MindValleyLabs had conducted an experiment where they paused several very successful campaigns which had been running for over one year and created a new Google AdWords account.
Then they launched identical campaigns on the new Google AdWords account. What they found were shocking. Their average daily click count basically dropped to zero and they got hardly any impressions.
Nothing had changed except moving the campaigns from an existing Google AdWords account to a new Google Adwords account.
So how can this be explained?
The only difference is History.
In this experiment, everything was kept constant except moving campaigns from an existing Google AdWords Account to a new Google AdWords account. And, when you move accounts, the only thing that you lose is history.
Why is history so important?
• In Google, everything is based on the Quality Score which is a combination of how your ads have been performing over time relative to ads of the competition.
• Ads with a higher quality score will get surfaced more often and have a dramatically lower required bid minimum. When we drilled into the new Google AdWords account we saw bid minimums that far exceeded the maximum bids that we used previously. So, if your account has no history, you might have to spend extra to establish a good history by bidding high just to get started.
• We also know that ads with a higher click-through-rate will have a higher quality score and that ads that start appearing in a higher position will have a higher click-through-rate because people click on more links that appear higher on the page. So, once again, new Advertisers will have to spend extra to quickly drive up the Quality Score.
Recently I deleted several of my long running and successful campaigns and created new ads based on the same keywords with the same AdWords account.

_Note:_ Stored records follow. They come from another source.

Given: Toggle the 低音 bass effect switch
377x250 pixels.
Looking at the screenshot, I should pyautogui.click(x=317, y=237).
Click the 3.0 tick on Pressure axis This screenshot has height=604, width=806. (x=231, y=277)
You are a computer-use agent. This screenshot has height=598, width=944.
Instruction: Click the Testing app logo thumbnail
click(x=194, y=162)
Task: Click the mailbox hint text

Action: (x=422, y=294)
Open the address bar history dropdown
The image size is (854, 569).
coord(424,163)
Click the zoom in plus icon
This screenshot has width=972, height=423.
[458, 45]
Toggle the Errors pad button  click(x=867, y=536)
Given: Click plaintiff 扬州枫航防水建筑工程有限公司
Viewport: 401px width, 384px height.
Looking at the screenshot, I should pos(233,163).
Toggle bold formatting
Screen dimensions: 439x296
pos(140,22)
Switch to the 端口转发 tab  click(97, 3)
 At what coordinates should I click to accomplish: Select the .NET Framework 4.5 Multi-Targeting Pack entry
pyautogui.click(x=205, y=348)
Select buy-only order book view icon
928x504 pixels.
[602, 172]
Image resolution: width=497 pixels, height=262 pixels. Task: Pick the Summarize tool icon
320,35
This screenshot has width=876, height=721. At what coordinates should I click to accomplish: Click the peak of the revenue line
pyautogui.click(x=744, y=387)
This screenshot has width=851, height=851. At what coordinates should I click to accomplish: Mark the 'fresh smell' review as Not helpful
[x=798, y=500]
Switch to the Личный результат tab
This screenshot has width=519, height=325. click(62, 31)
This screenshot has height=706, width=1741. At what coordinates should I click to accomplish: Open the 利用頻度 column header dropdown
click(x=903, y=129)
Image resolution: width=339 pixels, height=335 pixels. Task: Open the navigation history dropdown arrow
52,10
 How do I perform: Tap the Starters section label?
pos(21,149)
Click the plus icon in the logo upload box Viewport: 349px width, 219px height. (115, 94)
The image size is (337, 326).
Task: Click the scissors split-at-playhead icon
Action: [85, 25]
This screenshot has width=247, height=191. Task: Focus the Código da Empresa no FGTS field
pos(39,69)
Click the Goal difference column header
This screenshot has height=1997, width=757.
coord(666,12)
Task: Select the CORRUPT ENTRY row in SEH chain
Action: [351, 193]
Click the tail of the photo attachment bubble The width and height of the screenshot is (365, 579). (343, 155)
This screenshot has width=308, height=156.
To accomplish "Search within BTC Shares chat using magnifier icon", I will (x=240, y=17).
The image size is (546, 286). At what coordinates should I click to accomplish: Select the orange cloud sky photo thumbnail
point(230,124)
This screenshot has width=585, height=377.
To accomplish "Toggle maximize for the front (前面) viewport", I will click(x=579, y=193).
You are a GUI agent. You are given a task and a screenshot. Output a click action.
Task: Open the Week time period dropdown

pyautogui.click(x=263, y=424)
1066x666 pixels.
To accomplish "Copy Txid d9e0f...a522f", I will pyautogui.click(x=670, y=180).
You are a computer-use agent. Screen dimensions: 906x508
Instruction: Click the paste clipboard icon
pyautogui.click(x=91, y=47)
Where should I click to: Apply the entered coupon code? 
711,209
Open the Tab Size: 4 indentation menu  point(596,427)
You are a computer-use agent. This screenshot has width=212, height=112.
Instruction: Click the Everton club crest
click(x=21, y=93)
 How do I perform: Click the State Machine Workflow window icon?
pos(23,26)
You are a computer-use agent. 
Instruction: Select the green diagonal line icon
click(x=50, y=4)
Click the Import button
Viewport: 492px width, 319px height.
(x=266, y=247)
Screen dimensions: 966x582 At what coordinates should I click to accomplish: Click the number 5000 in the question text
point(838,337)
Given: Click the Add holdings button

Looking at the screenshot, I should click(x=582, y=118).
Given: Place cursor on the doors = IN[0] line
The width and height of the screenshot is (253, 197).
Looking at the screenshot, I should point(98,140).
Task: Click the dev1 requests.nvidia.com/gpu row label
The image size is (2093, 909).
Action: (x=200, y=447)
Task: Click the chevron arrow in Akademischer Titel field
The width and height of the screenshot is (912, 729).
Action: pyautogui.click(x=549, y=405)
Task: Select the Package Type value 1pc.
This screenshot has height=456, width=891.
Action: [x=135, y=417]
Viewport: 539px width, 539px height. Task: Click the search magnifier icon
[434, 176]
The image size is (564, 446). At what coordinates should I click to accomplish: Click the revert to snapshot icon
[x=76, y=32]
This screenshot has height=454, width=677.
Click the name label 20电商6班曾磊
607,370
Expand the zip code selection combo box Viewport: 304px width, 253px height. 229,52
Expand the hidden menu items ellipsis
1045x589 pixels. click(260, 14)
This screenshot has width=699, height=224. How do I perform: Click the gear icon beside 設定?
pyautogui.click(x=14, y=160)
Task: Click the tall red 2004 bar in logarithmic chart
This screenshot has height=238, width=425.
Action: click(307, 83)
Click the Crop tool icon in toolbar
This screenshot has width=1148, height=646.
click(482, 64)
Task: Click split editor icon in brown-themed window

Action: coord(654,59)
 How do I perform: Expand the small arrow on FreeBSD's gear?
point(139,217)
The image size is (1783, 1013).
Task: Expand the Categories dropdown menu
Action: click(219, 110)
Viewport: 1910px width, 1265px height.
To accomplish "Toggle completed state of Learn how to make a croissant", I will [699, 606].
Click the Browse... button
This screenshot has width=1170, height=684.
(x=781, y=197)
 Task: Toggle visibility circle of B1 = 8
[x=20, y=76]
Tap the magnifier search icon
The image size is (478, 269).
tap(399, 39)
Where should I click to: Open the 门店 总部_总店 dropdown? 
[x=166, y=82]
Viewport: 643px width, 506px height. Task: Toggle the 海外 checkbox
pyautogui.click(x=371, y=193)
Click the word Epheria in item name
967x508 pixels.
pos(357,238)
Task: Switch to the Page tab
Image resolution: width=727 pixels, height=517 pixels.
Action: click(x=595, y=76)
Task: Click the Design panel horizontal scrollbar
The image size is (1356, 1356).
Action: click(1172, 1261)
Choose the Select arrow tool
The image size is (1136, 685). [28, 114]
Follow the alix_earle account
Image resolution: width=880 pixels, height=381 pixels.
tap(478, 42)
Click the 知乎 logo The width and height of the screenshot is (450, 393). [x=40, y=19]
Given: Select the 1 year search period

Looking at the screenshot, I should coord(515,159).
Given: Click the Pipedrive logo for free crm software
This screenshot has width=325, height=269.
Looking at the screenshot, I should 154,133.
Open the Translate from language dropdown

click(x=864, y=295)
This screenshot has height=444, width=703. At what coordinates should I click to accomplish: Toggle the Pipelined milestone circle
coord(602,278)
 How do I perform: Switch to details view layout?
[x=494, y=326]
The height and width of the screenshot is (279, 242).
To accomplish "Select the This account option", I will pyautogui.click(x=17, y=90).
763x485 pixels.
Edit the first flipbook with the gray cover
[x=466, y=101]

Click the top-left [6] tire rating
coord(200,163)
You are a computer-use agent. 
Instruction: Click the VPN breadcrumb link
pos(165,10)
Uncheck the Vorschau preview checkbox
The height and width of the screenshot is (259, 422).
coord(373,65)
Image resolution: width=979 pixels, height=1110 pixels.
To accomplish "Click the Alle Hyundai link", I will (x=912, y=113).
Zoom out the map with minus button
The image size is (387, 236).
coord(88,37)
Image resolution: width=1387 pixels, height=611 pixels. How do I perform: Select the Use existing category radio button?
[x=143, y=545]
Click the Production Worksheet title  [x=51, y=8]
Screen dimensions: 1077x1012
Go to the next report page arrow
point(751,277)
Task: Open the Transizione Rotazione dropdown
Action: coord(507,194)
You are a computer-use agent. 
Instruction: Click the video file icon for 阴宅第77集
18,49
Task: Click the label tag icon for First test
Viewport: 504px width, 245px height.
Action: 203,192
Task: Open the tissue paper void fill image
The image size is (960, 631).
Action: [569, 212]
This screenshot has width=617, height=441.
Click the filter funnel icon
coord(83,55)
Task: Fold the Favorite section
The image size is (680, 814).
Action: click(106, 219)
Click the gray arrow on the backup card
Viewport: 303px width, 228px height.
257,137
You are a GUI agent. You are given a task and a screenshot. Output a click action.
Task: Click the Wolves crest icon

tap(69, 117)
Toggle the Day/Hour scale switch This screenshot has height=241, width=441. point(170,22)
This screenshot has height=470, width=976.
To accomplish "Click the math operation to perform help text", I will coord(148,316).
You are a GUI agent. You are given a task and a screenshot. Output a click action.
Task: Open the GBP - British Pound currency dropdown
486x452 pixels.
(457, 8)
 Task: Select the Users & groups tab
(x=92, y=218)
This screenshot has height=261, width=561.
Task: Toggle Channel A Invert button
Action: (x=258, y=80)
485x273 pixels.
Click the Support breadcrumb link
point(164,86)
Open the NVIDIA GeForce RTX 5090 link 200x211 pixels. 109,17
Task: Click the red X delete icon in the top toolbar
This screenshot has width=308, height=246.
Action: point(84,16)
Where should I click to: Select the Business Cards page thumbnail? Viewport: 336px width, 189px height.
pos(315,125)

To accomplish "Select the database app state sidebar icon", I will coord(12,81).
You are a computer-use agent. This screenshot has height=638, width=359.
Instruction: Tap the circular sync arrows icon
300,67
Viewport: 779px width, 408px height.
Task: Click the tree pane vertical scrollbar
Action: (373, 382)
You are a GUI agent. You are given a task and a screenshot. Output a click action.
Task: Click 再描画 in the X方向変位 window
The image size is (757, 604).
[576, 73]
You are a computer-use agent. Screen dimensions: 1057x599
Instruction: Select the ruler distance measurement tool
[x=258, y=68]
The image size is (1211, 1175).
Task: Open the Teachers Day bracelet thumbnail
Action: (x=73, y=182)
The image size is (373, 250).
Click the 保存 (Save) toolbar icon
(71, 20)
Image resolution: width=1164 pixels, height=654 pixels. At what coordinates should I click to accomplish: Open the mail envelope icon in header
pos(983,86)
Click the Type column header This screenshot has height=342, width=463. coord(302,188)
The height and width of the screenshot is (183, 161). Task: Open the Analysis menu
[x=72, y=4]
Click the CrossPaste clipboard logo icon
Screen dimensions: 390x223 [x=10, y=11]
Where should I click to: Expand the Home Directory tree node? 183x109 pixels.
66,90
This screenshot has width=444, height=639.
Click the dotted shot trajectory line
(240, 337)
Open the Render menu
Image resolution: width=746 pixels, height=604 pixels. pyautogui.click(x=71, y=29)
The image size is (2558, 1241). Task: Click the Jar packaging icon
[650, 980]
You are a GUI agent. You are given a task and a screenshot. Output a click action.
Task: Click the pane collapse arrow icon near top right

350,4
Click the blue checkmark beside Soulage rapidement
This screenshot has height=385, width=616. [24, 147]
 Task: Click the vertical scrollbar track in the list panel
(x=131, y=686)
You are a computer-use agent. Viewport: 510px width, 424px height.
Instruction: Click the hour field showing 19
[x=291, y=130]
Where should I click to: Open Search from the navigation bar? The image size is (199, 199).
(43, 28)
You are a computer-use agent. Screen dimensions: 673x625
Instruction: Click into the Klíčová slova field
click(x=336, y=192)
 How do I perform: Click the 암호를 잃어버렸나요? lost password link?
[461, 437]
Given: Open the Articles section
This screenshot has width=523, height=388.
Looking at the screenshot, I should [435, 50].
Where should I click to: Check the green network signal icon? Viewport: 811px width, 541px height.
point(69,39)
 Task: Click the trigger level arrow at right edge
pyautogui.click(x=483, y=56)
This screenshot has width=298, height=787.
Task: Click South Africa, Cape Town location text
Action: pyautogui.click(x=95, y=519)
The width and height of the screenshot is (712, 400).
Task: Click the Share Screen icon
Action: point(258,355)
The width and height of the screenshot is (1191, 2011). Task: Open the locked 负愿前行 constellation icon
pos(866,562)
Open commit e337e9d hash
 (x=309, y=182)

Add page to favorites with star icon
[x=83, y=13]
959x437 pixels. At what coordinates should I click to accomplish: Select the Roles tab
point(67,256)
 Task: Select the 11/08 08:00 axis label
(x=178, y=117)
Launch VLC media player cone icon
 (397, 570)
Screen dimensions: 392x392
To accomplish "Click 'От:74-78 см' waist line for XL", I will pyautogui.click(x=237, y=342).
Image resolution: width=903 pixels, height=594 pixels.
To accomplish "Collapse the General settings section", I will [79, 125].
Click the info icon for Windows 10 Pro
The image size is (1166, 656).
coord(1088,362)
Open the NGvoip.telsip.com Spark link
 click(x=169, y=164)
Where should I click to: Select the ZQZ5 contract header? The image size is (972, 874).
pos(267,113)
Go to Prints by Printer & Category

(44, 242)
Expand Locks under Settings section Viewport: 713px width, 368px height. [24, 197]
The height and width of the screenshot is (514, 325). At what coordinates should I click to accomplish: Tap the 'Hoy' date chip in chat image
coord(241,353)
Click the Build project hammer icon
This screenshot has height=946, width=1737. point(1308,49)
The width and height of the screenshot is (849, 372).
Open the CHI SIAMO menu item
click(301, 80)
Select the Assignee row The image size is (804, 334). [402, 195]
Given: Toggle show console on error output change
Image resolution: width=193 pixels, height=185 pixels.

What I found was that, with a good history under my belt, my ads didn’t take long before they occupied the top three spots with more or less the same amount of cost per click.
So it seems to me that your history is not only based on the particular campaigns you had but also based on the performance of your account as a whole.
Therefore it’s not too far fetched to suggest that, if your AdWords account has had a bad history, the only way to improve it without increasing your budget is by creating a new account so you will be back at square one.